Start of Data provided
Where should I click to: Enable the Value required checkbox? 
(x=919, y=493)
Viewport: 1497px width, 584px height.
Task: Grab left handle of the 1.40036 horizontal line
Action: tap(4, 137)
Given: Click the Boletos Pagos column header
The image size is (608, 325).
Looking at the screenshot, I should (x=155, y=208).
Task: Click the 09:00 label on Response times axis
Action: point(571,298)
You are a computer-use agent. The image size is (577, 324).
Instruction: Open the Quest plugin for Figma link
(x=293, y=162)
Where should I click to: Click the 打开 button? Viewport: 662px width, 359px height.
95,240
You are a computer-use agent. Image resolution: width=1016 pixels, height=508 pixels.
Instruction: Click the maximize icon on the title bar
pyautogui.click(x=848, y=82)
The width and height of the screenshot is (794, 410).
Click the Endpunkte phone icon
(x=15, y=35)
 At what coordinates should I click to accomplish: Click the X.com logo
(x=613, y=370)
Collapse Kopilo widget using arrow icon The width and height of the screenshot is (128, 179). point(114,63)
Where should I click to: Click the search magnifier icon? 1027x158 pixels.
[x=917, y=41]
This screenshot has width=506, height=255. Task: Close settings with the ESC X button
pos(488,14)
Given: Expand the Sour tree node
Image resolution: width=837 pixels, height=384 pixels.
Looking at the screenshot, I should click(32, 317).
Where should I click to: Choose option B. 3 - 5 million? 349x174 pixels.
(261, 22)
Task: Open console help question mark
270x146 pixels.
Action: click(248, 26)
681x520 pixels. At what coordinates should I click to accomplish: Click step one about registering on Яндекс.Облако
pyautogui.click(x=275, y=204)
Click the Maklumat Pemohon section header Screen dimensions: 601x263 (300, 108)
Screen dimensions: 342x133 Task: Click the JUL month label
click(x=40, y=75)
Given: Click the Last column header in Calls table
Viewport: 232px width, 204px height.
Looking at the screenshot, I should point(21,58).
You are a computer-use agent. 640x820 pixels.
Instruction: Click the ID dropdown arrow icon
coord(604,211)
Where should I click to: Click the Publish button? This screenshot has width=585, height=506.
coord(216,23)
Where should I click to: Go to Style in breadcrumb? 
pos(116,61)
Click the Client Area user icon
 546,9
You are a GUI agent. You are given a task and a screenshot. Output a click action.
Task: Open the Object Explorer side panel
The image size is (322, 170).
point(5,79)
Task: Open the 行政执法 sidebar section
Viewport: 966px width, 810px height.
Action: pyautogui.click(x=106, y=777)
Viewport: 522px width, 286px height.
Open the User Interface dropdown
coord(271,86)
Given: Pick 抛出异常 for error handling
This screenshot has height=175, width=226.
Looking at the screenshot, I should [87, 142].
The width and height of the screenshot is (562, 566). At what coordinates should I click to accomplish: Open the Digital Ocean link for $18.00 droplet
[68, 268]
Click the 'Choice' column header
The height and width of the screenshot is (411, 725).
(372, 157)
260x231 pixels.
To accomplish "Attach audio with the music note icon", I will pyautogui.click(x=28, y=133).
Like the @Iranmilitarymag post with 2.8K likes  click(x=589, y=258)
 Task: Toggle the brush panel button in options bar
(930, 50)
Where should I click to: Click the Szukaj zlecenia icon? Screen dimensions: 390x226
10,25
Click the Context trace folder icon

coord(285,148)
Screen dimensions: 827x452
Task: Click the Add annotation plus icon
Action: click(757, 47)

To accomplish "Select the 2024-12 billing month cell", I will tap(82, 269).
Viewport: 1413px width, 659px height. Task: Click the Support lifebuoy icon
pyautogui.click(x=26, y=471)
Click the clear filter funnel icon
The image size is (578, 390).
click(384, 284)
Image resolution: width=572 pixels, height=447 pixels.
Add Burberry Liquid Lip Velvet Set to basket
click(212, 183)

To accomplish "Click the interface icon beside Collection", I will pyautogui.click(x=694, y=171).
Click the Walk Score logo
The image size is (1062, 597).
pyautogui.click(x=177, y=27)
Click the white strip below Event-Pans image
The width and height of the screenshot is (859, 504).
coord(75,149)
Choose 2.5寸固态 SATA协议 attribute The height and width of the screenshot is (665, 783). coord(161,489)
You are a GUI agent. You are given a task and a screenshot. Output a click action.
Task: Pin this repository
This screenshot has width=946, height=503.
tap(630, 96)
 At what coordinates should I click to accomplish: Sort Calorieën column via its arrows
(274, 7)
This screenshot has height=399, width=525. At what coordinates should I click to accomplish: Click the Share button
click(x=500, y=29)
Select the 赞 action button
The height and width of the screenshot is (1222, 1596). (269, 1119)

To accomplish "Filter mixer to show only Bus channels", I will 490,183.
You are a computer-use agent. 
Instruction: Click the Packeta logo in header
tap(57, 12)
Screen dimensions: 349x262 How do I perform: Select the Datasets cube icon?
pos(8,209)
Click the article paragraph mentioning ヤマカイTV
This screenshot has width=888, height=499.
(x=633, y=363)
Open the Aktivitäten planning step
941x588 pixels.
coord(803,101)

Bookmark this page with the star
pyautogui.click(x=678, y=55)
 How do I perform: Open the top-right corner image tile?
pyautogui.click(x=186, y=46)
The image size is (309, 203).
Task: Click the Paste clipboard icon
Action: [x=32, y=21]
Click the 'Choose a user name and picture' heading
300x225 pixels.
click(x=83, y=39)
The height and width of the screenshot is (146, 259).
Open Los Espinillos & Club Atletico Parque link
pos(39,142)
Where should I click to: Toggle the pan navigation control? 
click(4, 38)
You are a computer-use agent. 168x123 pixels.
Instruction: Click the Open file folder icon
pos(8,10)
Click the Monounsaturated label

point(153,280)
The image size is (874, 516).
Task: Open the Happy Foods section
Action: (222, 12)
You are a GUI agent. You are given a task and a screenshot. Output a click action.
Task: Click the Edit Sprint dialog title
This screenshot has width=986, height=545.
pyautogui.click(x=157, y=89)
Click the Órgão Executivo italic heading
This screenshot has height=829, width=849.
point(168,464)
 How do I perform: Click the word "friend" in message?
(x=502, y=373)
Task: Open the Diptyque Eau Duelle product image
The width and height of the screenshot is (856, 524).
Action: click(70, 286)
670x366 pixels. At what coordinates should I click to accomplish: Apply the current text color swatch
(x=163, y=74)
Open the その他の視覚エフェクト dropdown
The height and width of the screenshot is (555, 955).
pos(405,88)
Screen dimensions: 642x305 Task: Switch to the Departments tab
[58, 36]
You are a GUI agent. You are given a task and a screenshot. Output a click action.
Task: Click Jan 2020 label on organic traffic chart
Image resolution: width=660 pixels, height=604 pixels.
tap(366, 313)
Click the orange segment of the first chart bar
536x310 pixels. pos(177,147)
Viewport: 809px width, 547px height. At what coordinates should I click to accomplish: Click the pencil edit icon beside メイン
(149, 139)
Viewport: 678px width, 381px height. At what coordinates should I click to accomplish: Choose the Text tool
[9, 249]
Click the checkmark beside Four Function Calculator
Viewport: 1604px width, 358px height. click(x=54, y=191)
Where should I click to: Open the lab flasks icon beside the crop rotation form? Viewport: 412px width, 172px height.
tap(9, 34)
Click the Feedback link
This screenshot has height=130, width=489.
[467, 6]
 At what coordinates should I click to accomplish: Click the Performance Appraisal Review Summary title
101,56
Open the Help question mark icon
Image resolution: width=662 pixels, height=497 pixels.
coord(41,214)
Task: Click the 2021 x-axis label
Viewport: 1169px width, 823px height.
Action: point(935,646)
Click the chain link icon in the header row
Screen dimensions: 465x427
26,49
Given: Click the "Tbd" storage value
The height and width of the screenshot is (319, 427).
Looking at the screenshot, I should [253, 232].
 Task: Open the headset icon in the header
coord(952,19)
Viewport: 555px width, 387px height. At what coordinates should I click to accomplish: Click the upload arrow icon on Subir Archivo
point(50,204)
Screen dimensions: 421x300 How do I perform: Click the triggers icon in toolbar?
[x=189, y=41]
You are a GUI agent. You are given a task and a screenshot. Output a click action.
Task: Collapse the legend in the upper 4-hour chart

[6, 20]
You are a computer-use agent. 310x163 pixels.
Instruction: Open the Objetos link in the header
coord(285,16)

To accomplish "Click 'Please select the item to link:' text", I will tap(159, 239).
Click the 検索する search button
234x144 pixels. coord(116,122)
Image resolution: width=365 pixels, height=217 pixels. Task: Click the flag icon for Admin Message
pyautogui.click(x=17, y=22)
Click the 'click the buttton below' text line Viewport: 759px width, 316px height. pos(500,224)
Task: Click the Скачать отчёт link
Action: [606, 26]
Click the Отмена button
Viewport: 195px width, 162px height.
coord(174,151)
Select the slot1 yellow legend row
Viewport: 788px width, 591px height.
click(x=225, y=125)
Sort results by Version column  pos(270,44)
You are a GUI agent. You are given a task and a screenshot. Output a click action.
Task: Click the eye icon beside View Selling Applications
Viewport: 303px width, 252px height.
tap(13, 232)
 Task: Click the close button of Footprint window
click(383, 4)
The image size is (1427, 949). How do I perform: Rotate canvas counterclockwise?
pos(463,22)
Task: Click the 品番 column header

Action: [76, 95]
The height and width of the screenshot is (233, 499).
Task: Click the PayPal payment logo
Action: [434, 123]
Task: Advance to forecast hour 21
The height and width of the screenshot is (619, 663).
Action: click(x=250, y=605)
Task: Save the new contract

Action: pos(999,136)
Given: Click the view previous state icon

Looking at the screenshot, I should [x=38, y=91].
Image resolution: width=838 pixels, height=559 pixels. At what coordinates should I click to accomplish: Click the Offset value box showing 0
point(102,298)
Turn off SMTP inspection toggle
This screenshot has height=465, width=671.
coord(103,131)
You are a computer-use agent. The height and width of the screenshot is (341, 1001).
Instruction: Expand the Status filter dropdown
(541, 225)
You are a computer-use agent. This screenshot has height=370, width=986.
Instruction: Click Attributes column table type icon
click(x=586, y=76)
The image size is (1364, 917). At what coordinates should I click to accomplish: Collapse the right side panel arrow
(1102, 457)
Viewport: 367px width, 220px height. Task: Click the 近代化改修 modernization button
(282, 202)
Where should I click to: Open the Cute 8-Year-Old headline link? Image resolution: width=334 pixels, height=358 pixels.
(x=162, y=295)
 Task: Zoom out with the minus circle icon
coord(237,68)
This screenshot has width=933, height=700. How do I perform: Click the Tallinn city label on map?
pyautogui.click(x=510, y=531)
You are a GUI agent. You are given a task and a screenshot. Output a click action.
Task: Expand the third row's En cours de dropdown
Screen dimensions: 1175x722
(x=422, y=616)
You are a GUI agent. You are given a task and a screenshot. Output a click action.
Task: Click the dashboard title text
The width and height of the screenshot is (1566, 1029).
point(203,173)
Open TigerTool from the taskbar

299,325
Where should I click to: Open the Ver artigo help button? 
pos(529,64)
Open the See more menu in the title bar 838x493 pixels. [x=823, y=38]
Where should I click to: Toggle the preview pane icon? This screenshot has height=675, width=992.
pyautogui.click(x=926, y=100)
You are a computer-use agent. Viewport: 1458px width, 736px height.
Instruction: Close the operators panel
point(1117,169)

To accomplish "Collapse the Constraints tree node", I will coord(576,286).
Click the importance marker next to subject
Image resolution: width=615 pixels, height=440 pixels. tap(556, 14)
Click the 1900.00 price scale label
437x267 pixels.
End of Data provided
### Your objective:
In the listing above, how many lines include the word "tree"? Answer with the number and nothing more.

### Problem solution:
2